Review: Myra's Story

Review: Myra's Story

Brian Foster’s acclaimed play Myra’s Story makes you laugh, almost cry and it makes you think. We’ve all passed by homeless people on the street, given a  pound or so and moved on. Yet here is the backstory of the human being beside you. This story of a homeless, middle aged female alcoholic, which arrived at the Grand Opera House this week, really shouldn’t be funny yet it is from the moment Fionna Hewitt-Twamley burps her way into character on the park bench. Her observations of other characters, and there are nearly a dozen onstage acted by her, are entertaining like Big Bernie with her permanent Woodbine on her lower lip married to the Tadpole.

But we start at the tough beginning after witnessing Myra ignored by the Dublin crowd intent on its own life. She puts out her tongue, scratches, treats the meanness with derision but the point is made. The big theme from then on, apart from addiction, is loss. Myra lost her mother at five in an accident with a Christmas tree and her father was absent due to drinking, his nemesis otherwise known as ‘the beast’. In fact, on his deathbed he implores her to resist the demon drink, which she promises but can’t of course deliver. The loss continues in the second half in a harrowing sequence. Myra has had a baby boy, Daniel, and we were treated to touching renditions of Danny Boy as she cradled him. You sense the happiness cannot last as a son would surely have saved Myra from her destitution. So it turns out, with a cot death touchingly acted, with the young mother not wanting to leave the lifeless baby. In similar vein, she hadn’t left her mother’s corpse, until forced. These are the sections that almost lead to tears.

At one point, Myra declares ‘My broken world is your broken world’. and she is right. Until everybody has a bed and a place to be and help conquering their beast, whatever it is, society isn’t whole. Yet Myra McClaughlin’s spirit remains as she reaches for her medicine and castigates an uncaring world.
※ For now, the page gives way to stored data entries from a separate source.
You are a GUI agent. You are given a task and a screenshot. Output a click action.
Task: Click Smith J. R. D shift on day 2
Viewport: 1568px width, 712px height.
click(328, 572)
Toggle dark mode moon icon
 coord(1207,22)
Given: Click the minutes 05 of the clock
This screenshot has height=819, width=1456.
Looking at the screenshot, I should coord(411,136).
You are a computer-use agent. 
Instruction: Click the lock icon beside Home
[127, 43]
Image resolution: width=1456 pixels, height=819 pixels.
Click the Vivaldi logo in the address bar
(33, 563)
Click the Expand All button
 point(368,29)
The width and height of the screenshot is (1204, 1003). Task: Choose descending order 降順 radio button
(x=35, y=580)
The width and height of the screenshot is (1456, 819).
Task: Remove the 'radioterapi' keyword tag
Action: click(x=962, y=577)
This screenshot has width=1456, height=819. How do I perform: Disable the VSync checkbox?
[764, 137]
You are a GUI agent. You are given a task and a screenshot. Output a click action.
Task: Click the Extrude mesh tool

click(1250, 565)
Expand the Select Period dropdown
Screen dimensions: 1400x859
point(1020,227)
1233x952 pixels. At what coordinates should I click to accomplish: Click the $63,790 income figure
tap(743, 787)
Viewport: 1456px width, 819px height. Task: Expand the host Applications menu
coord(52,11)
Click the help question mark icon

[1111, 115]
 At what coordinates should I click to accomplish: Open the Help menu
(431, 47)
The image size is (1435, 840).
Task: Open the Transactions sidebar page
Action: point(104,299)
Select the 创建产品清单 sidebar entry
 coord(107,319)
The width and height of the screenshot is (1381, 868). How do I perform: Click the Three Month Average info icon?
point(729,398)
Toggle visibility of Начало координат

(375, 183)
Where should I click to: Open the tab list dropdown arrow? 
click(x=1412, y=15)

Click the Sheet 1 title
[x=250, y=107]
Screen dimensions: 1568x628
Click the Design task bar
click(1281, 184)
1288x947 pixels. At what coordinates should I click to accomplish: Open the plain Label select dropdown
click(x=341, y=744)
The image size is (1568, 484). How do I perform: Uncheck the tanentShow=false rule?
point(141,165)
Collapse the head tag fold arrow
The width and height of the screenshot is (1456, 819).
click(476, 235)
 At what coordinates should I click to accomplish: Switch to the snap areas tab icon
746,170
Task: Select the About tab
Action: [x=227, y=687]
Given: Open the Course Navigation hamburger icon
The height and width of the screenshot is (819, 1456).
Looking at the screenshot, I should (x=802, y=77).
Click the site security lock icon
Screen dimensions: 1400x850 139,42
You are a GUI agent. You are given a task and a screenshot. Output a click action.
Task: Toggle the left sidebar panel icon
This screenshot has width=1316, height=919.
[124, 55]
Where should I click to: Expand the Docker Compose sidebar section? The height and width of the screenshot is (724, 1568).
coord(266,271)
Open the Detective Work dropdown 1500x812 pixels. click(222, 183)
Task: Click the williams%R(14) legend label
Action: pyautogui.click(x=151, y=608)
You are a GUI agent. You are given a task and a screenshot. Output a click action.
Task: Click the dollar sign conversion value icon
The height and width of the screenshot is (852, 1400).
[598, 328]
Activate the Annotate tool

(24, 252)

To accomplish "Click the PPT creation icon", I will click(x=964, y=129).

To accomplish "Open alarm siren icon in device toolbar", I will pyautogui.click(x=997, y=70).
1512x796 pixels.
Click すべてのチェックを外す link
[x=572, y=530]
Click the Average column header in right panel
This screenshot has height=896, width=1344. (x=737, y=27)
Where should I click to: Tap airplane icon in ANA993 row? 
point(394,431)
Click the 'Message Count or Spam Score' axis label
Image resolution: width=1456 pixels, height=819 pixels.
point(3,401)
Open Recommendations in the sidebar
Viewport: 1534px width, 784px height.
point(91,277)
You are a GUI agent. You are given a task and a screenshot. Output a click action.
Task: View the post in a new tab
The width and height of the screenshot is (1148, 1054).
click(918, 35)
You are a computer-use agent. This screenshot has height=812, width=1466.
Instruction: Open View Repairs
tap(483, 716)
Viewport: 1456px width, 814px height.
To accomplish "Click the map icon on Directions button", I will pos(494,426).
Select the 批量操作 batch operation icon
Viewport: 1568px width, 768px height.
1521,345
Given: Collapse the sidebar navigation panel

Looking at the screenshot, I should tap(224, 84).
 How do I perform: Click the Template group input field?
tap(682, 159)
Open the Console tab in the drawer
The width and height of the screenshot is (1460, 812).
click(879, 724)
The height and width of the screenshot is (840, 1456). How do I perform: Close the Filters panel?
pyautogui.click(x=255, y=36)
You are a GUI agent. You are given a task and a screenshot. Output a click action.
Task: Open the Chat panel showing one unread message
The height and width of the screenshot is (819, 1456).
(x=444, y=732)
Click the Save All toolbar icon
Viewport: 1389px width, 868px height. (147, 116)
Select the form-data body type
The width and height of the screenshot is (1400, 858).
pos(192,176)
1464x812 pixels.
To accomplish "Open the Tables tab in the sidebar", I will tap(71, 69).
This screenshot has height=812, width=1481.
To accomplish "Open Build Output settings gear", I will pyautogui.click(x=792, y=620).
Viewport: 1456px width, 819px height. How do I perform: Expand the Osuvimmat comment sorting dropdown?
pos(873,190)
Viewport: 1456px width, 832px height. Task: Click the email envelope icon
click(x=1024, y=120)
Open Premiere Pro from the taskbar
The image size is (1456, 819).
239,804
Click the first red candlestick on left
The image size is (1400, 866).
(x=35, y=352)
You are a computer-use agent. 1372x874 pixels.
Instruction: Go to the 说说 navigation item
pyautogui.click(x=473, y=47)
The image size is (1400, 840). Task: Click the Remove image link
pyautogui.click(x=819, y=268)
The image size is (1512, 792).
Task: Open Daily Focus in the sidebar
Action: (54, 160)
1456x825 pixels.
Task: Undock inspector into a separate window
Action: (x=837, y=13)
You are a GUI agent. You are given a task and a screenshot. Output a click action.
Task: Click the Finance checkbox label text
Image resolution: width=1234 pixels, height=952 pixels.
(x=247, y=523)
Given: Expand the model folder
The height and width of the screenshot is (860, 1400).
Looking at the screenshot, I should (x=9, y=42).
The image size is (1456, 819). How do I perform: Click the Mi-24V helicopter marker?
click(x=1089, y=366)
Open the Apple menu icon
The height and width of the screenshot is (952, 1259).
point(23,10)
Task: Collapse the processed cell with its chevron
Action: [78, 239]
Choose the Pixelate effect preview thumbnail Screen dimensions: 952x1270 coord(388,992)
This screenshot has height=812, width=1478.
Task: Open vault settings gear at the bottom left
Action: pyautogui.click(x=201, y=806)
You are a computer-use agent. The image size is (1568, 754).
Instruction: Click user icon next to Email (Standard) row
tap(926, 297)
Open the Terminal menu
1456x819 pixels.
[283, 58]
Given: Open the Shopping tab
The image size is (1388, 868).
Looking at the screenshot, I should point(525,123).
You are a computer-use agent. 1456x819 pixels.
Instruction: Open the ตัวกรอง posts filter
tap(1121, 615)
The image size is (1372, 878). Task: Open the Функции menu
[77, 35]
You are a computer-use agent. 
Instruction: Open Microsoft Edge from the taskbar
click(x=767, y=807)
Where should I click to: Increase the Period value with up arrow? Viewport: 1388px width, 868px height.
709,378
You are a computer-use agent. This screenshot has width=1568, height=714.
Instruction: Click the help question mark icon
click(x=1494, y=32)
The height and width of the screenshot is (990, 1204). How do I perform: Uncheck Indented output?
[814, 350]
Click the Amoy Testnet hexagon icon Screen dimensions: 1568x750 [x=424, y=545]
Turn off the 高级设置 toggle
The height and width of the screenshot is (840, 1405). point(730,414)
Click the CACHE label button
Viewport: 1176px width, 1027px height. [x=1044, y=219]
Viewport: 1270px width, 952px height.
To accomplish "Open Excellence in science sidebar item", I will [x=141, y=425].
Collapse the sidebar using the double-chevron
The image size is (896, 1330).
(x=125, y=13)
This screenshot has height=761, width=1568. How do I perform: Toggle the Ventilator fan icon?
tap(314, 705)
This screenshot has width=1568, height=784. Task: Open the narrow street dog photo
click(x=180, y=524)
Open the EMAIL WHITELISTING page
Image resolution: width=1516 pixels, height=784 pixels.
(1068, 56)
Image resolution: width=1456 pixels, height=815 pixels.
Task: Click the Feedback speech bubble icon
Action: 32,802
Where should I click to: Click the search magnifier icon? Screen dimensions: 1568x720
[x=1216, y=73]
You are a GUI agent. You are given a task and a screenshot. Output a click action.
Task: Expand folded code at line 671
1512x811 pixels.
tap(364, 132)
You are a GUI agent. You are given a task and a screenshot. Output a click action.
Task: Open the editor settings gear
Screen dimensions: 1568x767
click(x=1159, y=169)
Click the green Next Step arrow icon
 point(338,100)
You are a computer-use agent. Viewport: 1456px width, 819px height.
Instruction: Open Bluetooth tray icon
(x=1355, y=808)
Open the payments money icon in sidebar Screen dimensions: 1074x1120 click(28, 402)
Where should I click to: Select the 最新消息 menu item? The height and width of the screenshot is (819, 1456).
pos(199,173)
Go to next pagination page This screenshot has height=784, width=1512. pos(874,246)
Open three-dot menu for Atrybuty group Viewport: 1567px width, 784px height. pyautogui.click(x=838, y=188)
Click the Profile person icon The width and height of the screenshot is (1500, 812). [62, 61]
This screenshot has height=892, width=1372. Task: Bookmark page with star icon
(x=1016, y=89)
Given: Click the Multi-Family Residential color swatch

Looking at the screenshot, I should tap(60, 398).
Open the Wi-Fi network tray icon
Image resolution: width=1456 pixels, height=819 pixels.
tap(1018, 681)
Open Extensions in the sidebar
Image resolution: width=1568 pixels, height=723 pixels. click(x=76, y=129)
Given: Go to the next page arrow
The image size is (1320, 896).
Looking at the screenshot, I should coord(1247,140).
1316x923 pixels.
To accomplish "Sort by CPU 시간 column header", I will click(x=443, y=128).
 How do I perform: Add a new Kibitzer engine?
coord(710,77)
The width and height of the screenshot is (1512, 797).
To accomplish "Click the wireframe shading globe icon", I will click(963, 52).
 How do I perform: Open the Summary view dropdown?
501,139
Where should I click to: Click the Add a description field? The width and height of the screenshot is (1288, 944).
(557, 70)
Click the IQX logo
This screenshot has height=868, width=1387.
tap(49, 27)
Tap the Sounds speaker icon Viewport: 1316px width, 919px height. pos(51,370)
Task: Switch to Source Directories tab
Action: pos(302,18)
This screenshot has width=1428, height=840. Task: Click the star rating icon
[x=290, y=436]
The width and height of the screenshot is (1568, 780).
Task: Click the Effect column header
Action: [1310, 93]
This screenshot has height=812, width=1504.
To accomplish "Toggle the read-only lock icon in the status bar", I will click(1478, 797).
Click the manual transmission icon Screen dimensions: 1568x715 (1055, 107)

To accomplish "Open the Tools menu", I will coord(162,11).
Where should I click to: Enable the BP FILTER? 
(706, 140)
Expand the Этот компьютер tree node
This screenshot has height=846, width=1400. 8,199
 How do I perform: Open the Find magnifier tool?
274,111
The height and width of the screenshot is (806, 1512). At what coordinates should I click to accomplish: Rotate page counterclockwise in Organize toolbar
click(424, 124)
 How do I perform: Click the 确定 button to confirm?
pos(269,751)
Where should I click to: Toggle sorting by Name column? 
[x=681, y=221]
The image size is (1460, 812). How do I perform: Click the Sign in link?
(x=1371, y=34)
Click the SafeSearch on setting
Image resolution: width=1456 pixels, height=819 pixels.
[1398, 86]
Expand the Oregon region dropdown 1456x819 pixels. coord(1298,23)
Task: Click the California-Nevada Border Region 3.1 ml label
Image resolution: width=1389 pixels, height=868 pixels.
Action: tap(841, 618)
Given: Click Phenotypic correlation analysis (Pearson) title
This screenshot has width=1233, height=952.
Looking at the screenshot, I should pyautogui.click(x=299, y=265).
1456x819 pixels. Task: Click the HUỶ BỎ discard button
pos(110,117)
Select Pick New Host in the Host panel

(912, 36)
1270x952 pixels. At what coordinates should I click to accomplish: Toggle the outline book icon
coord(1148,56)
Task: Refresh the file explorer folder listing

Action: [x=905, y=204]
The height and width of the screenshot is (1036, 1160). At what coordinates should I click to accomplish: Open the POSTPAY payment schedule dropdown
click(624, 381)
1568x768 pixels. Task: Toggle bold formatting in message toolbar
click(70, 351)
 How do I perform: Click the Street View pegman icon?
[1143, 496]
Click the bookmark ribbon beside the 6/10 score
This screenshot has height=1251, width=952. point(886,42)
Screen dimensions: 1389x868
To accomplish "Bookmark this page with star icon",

Foster is a clever writer and manages to weave in the Troubles, seen from the perspective of the South worried they would travel down, and a depiction of Bloody Sunday as experienced by Myra’s young husband. This was spare yet frightening. But what marks Myra’s Story out, apart from some slightly contrived moments, is the main character and her monologue with its poetry of pain and dark humour. This is something Irish playwrights, from O’Casey to Beckett, do rather well.